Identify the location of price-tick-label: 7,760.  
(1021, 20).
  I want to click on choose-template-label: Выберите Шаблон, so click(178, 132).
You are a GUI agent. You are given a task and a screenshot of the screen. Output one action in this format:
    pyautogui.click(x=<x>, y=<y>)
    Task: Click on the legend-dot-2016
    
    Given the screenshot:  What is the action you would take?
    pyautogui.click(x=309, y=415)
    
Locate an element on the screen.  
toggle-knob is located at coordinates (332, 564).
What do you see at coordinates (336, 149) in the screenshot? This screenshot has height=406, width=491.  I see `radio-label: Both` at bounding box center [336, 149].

==

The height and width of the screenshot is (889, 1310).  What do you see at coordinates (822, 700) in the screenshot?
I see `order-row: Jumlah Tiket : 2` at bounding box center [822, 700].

EXERCISE AIM: Can you reproduce the data from the line containing "Locate an element on the screen." through the line containing "What do you see at coordinates (336, 149)", character for character and including both of those lines?

RESULT FOR THIS TASK:
Locate an element on the screen.  
toggle-knob is located at coordinates (332, 564).
What do you see at coordinates (336, 149) in the screenshot? This screenshot has height=406, width=491.  I see `radio-label: Both` at bounding box center [336, 149].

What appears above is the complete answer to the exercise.